#### SUPPLIED DATA ####

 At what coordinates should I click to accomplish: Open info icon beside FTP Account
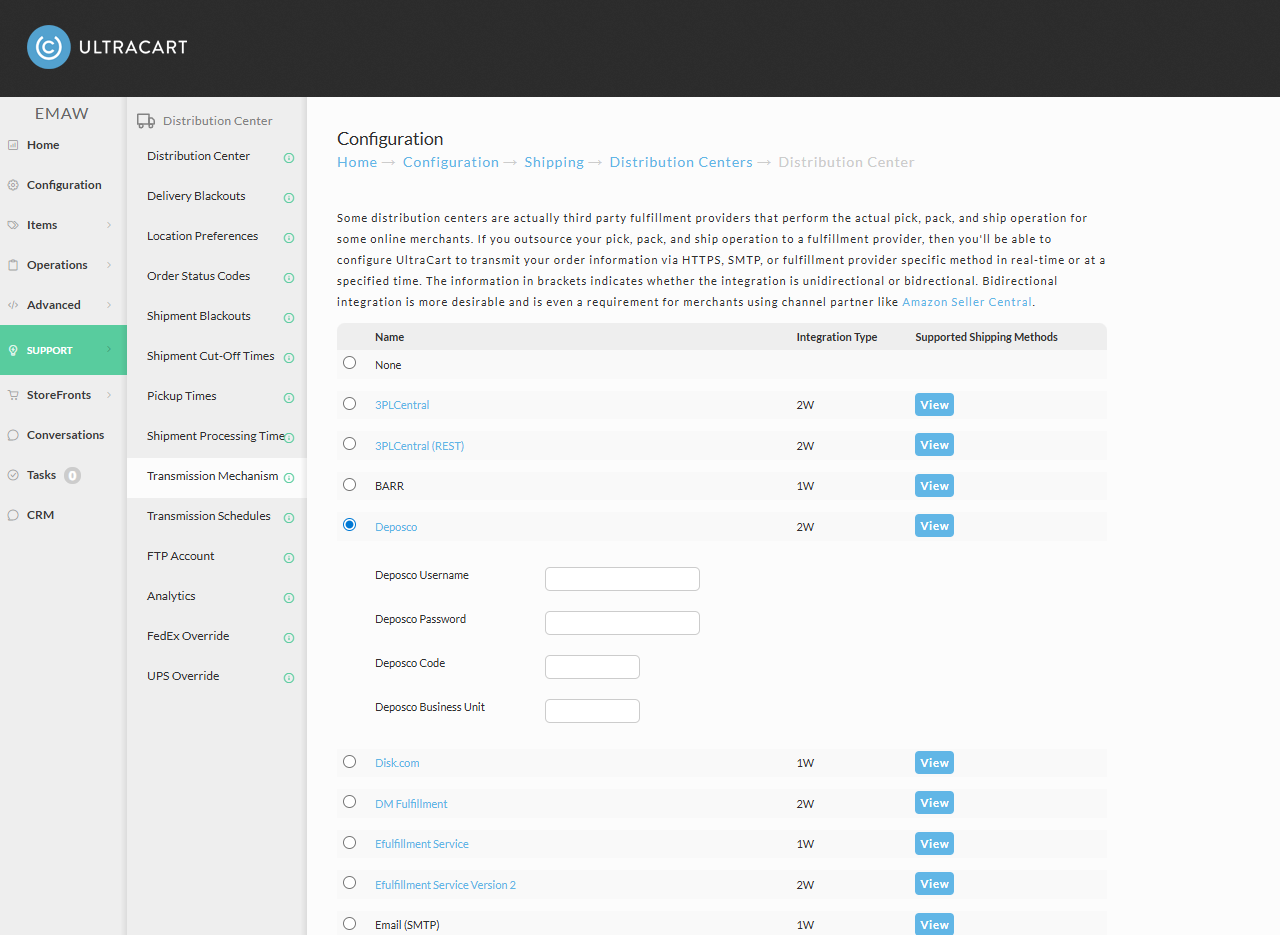pyautogui.click(x=289, y=558)
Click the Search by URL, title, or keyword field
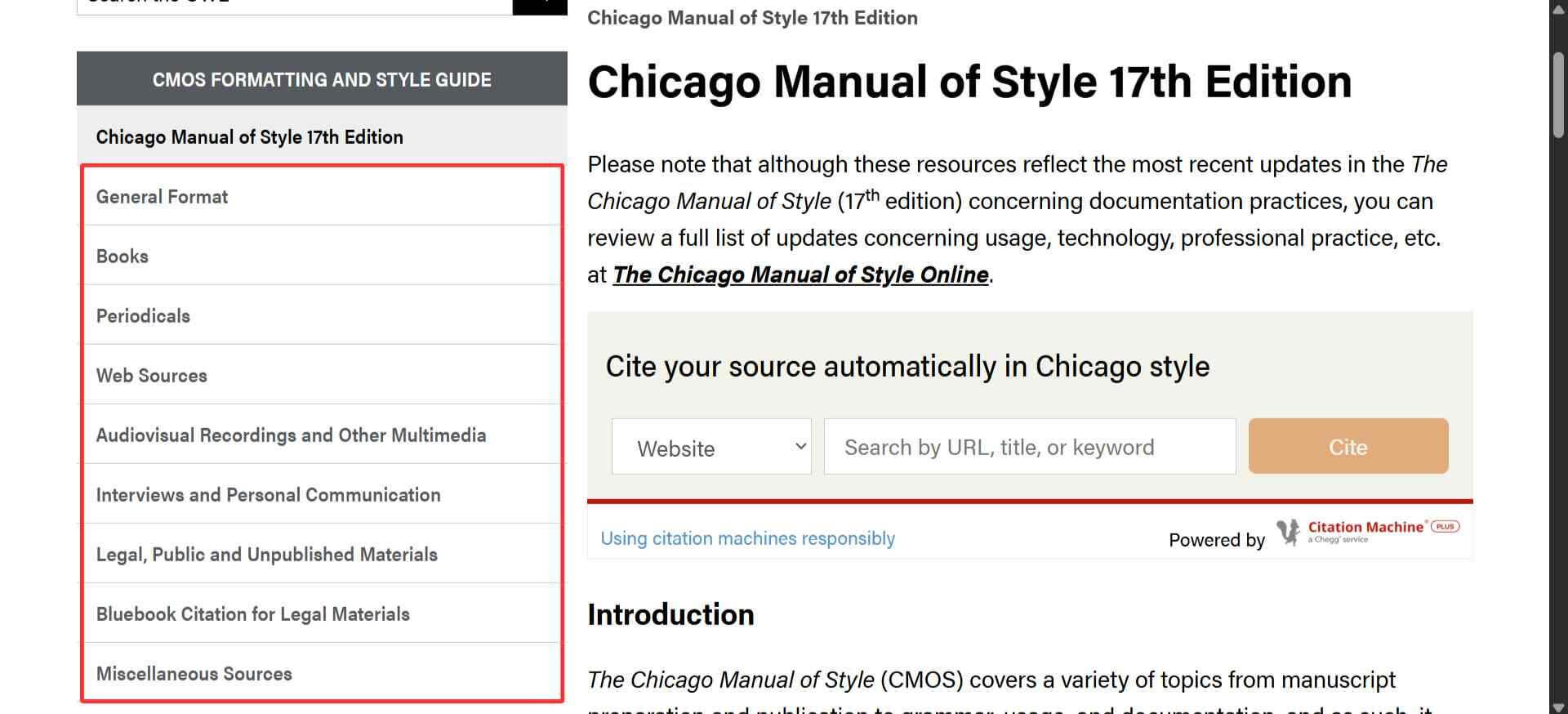The height and width of the screenshot is (714, 1568). [1029, 447]
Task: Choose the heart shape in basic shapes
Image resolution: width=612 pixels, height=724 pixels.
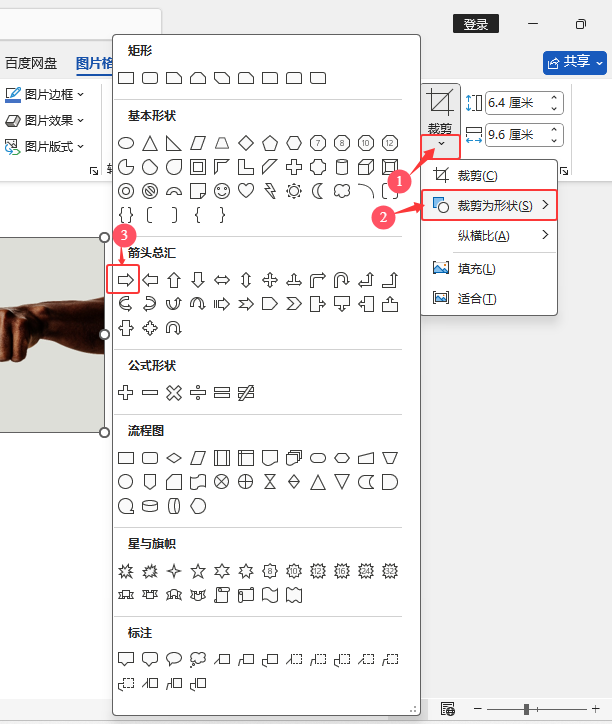Action: coord(246,191)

####

=== INSTRUCTIONS TO FOLLOW ===
Please print the line that contains "Image resolution: width=612" along with every later line of the material, exactly, through the last one. Leave pictures out of the copy.

=== EXERCISE RESPONSE ===
Image resolution: width=612 pixels, height=724 pixels.
Action: coord(246,191)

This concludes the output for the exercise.